Directive:
Answer these questions from the Japan trip post.
(a) What does the post say kogin embroidery involves?
(b) From which station did the group take the longer bullet train back to Tokyo?
(c) On which floor of Keio Plaza Hotel was the final dinner held?

We had a boat ride on Lake Towada which was quite a treat.

A small island on Lake Towada
Our Japanese guide, Suka, on the right, and Nina, the one weaver who brought her husband!

We visited Hirosaki Park which rivaled Lake Towada.

One day in Hirosaki we were on our own for lunch, and four of us found a restaurant where there were some handmade dolls right behind my seat. These were soft sculpture dolls, and while I know the Japanese make beautiful dolls, both in porcelain and in cloth, I have no idea what they call them.

While in this northern area we visited the Hirosaki Kogin Institute. Kogin (hard G) is a type of embroidery that involves straight, long stitches. As I understood the guide, this institute is a cooperative of women who want to keep this tradition going. There was a weaver, but I do not think the dyeing takes place. There were numerous embroiderers as well as women who prepared the embroideries for shipping to various places that had commissioned the pieces.

Kogin embroideries being readied for shipping
Weaving cotton fabric for use in kogin embroidery

Here are some of the beautiful designs.

I was particularly enchanted with the little pin/needle holder on this woman’s apron.

Most of the finished pieces were small, to be added in some way to a larger project at the destination where these embroideries were headed. This finished garment was one of the only large items on display. Wow!

This has been a long post, likely the longest post I’ve ever done. Short on words, long on images. We took a longer bullet train from Shin Aomori Station back to Tokyo. Each of us got a lot handwork done during the smooth ride. I made great progress on my second sashiko project.

On our last days in Tokyo as a group, we visited some exciting places for shopping for beautifully handmade items or tools and fabrics to make our own creations. This is the Cohana store which sells tools for hand sewing. I indulged in quite a few lovely treasures.

Treasure boxes with temari for lid pulls.

We visited Toa Textile World and indulged in quite a few purchases there.

We also got to spend some time in a shop dedicated to Japanese fine craft.

And suddenly our time together was coming to an end. We were all a bit exhausted from how much travel we’d done, how many workshops we’d taken, the visual overload of the fine crafts and beautiful countryside we’d seen. But I was not ready to leave. Luckily Kari and I had an additional three days to see and do some things on our own.

Our final dinner on the 45th floor of Keio Plaza Hotel in Shinjinku Tokyo with impressive views from every table:

Clockwise from bottom left: Kari, Brenda (moi), Briana, and Daryl
Left to right: Joan, her daughter Diane, and Tom
Our two wonderful guides! Suku and Sara. Someone of our group crocheted that pink penguin for Suku, but now I can’t remember who!

If you’ve made it this far I sincerely thank you for letting me share my Japanese journey. With a little luck and a lot of focus I hope to make use of some of the things I learned and experienced on the trip. I know some of my co-travelers have already dressed their looms and are weaving some sakiori projects with rag weft. I need to focus! Bang! Bang!

Data provided:
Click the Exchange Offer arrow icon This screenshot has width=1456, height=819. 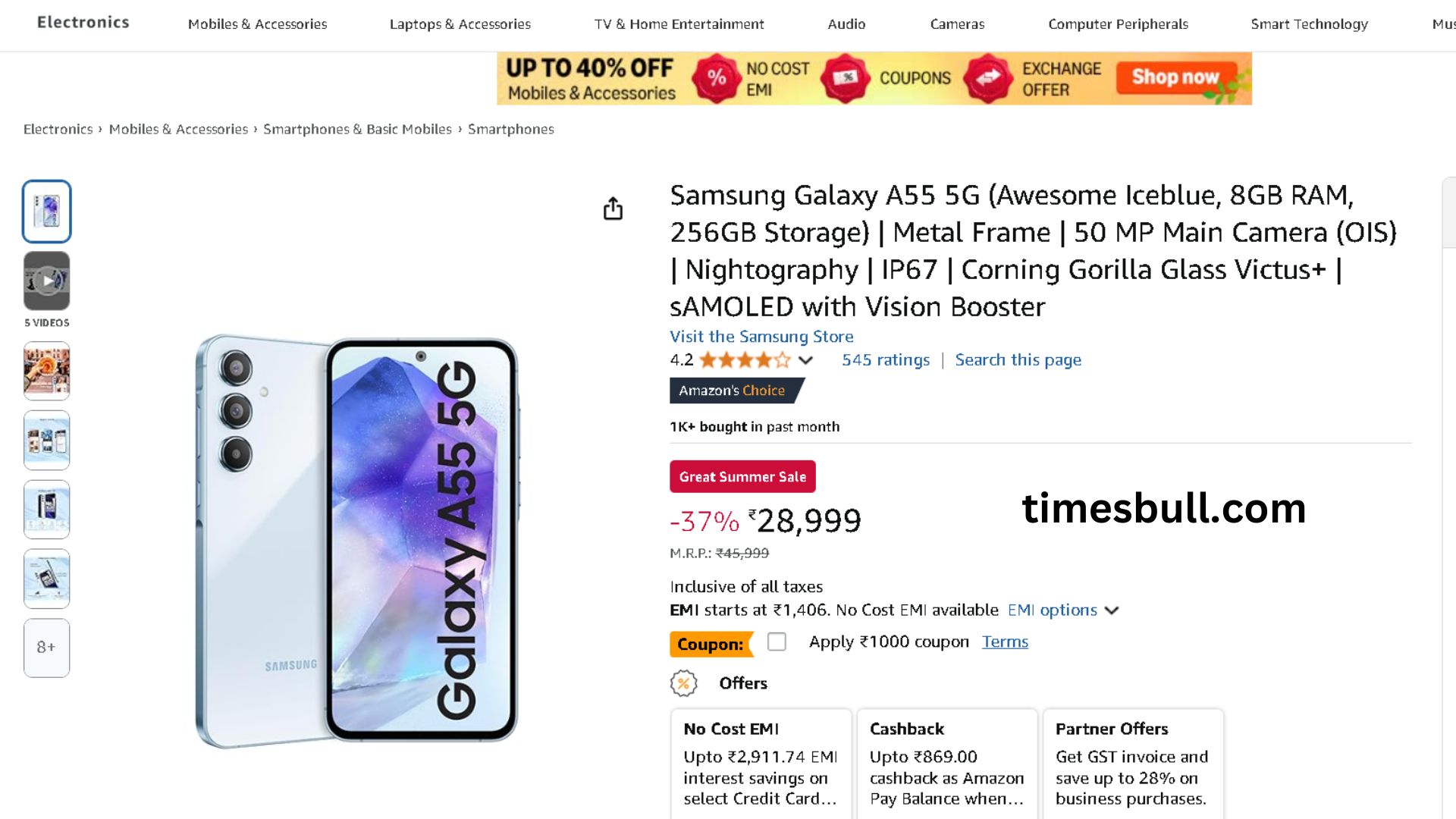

Solution for this problem:
(a) Straight, long stitches.
(b) Shin Aomori Station.
(c) The 45th floor.